To systematically investigate the mutagenicity of N7-alkylG in bacteria, we began by site-specifically incorporating the smallest alkyl lesion N7-MeG, into pSP189 at the 6^th position of the supF gene. Successful ligation was confirmed using agarose gel electrophoresis and comparison to an insert-free negative control. Supercoiled plasmid was present only in the experimental reaction, confirming that the linearized vector did not self-ligate in the absence of an insert. Once the supercoiled plasmid was visually confirmed, it was gel-extracted and purified for transformation into the E. coli reporter strain MBM7070. The transformed bacteria were cultured on agar plates containing ampicillin, IPTG, and X-gal. Additionally, MBM7070 transformed with unmodified pSP189 was cultured, serving both as a positive ligation and negative mutagenesis control. Of more than >1,000 controls, only blue colonies were present. The use of psP189-N7MeG plasmid resulted in the exclusive formation of blue colonies (~200-300 colonies, three independent experiments) in MBM7070 cells, suggesting the miscoding potential of the smallest alkylG lesion in prokaryotes is low.

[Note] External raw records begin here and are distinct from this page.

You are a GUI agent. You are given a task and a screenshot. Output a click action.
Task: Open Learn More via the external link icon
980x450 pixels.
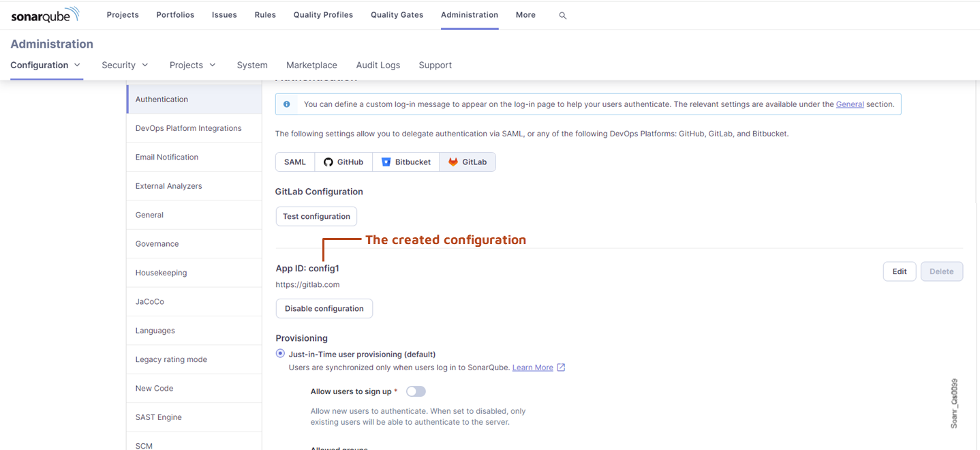coord(560,367)
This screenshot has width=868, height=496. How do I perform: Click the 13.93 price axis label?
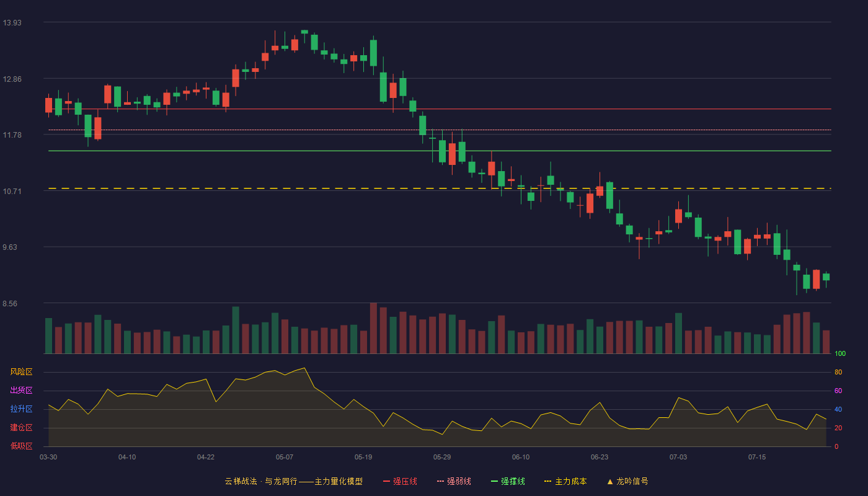coord(12,23)
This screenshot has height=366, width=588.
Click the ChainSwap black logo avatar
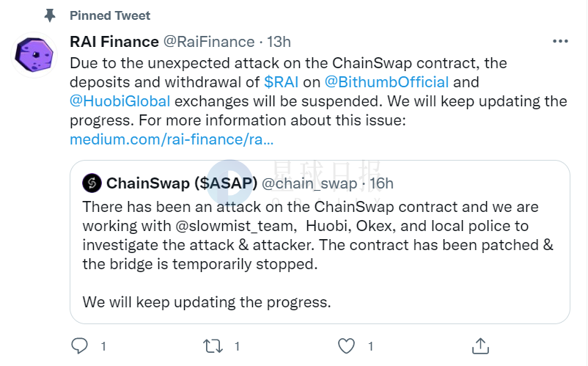click(92, 183)
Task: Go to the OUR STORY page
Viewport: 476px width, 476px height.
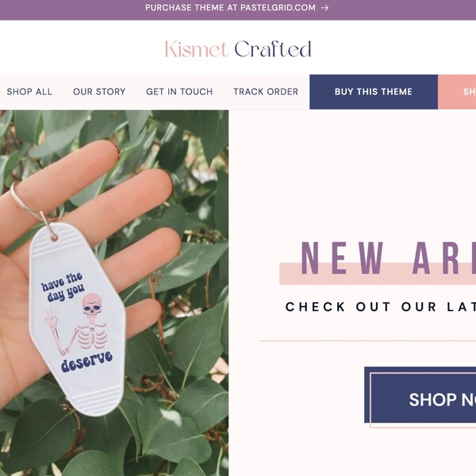Action: point(99,92)
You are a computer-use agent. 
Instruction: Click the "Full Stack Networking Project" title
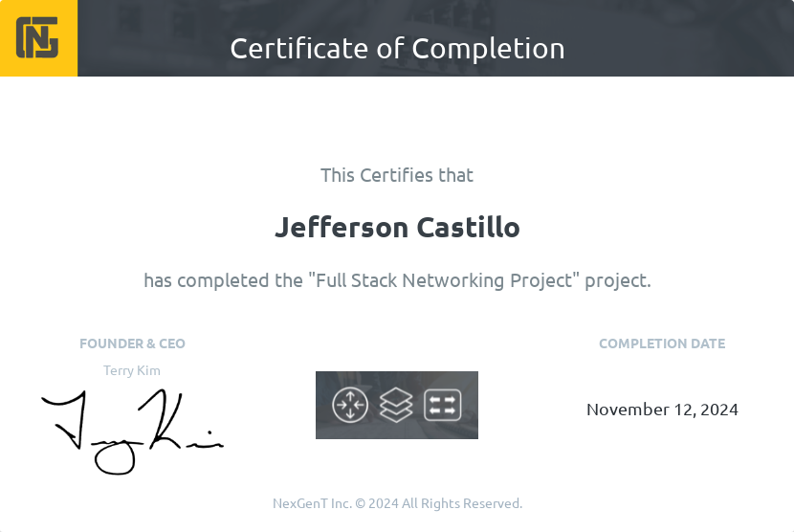pos(445,280)
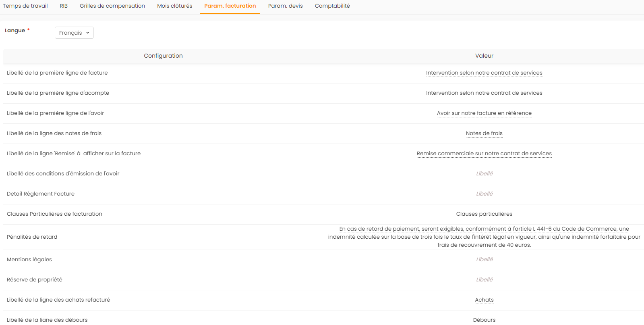
Task: Open the Langue dropdown set to Français
Action: pyautogui.click(x=74, y=33)
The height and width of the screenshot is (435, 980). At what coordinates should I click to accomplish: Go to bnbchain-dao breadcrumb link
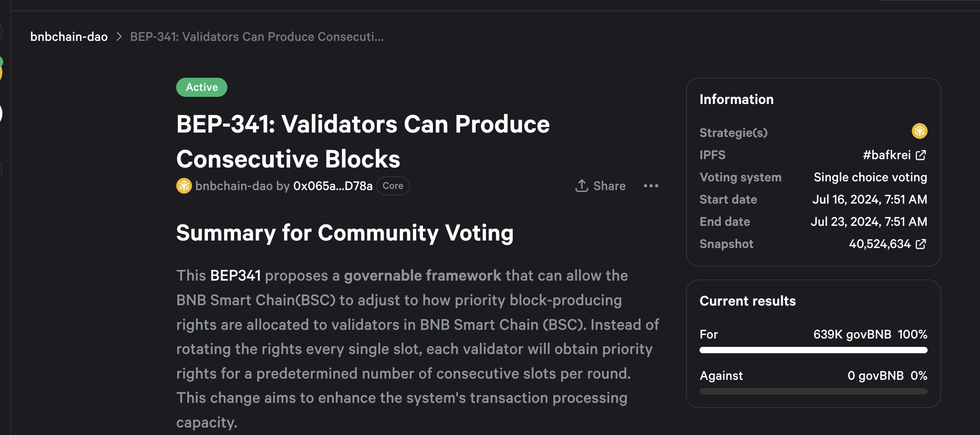click(69, 37)
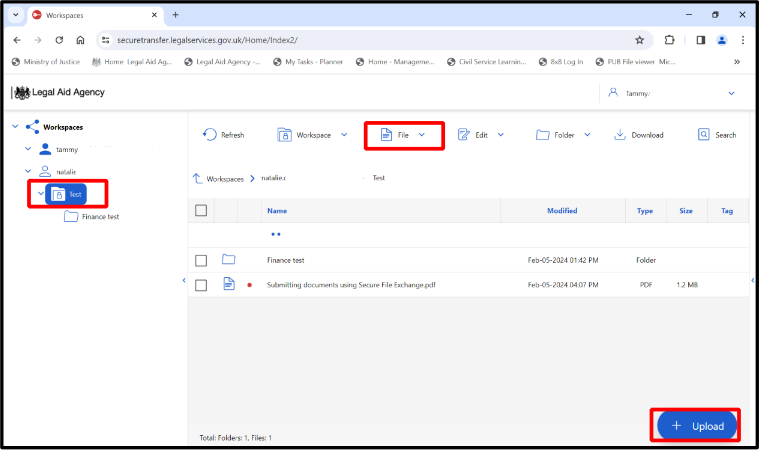Open the File dropdown menu

(x=404, y=135)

To rule out any false negatives, we sequenced a random selection of colonies from each group. Sequencing indicated that there were no issues with ligation and the mutation frequency of N7-MeG is below 0.5%.

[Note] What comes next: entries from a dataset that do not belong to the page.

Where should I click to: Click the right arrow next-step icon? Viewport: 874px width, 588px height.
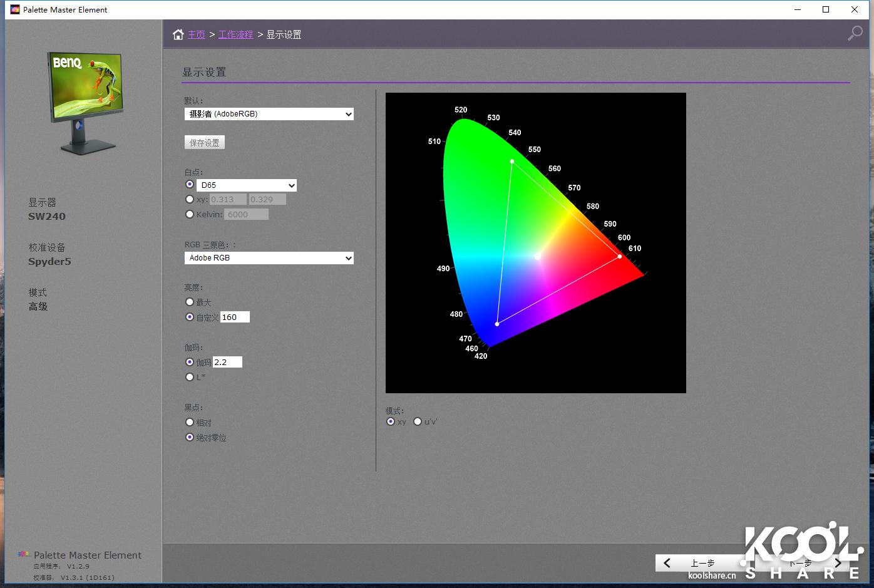tap(838, 563)
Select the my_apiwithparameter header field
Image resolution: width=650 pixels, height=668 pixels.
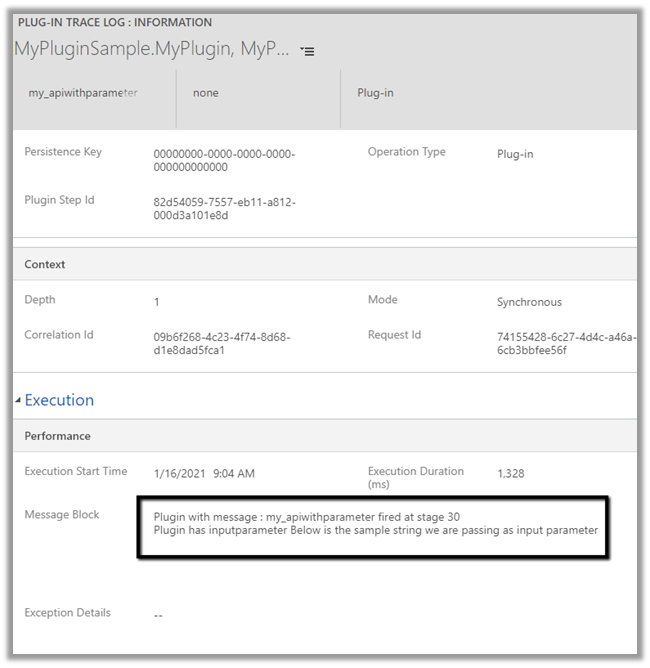82,93
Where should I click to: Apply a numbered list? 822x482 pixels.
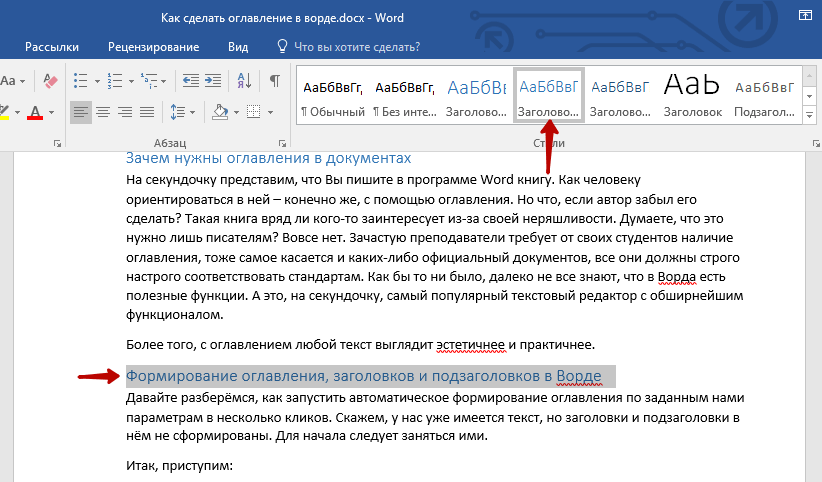113,80
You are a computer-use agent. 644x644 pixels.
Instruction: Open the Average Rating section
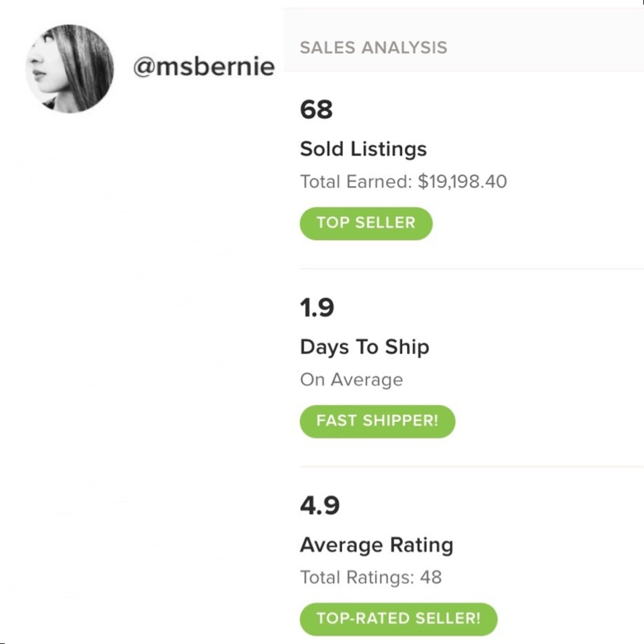[x=377, y=544]
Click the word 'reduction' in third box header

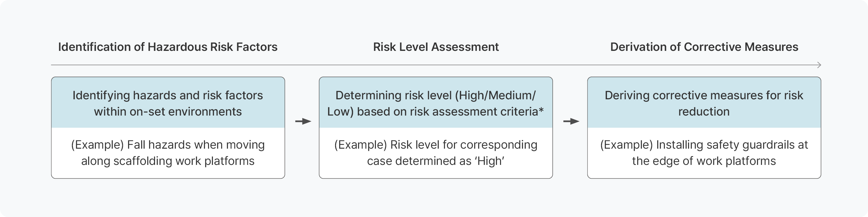704,112
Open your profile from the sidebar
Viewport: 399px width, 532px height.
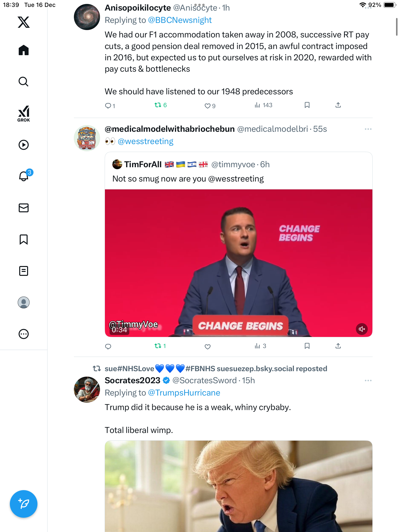(x=24, y=302)
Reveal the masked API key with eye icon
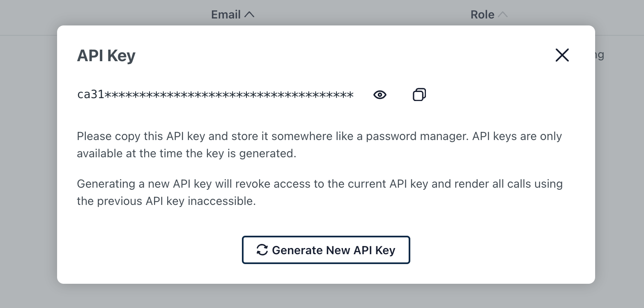 [x=380, y=95]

The observed low mutation frequency for 2’-F-N7-MeG is in consistent with the published reports (25,26) that describe non-mutagenic nature of N7-MeG in cells. While N7-MeG is the predominant methylated lesion, it does not significantly block replication (26). Also, N7-MeG is readily excised by the alkyladenine DNA glycosylase AlkA in E. coli and AAG in humans (27,28), which counteracts the promutagenicity of N7-MeG. As the fluorinated N7-MeG is not removed by E. coli AlkA (11), our studies indicate that the bypass of N7-MeG by bacterial replicative and/or translesion synthesis (TLS) DNA polymerases are error-free. This contrasts with recent reports showing that the bypass of N7-MeG by eucaryotic TLS pols is error-prone (8,29). The presence of templating N7-MeG dramatically slows replication by eukaryotic DNA pols such as polβ (10). It would be of interest to see whether 2’-F-N7-MeG is promutagenic in eukaryotic cells.

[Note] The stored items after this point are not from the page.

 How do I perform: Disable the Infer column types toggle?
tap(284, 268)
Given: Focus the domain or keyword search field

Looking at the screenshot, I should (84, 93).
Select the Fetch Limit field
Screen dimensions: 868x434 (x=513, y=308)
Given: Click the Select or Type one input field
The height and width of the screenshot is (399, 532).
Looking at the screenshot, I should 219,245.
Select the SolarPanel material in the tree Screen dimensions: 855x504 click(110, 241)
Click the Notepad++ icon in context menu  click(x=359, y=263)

2’-F-N7-MeG forms Watson-Crick base pairing with dCTP in Dpo4 catalytic site.

An archaeal translesion synthesis (TLS) DNA polymerase Dpo4 belongs to the DinB subclass of Y family DNA polymerase that has been shown to bypass a wide variety of bulky DNA adducts, alongside with Dbh from Sulfolobus acidocaldarius, E. coli pol IV, and human polκ (hpolκ) (30,31). DinB polymerases possess a relatively spacious catalytic site, with tendency to make deletion mutations, and ability to bypass bulky DNA lesions. Dpo4 has been extensively used as a model enzyme for Y-family TLS polymerases. Dpo4 is known to efficiently replicate past N7-MeG (29). Dpo4 has been shown to bypass N7-MeG and other bulky dG lesions with relative efficiency similar to those for bypass of undamaged dG (6,32), suggesting the catalytic site of Dpo4 promotes an error-free bypass of damaged guanines.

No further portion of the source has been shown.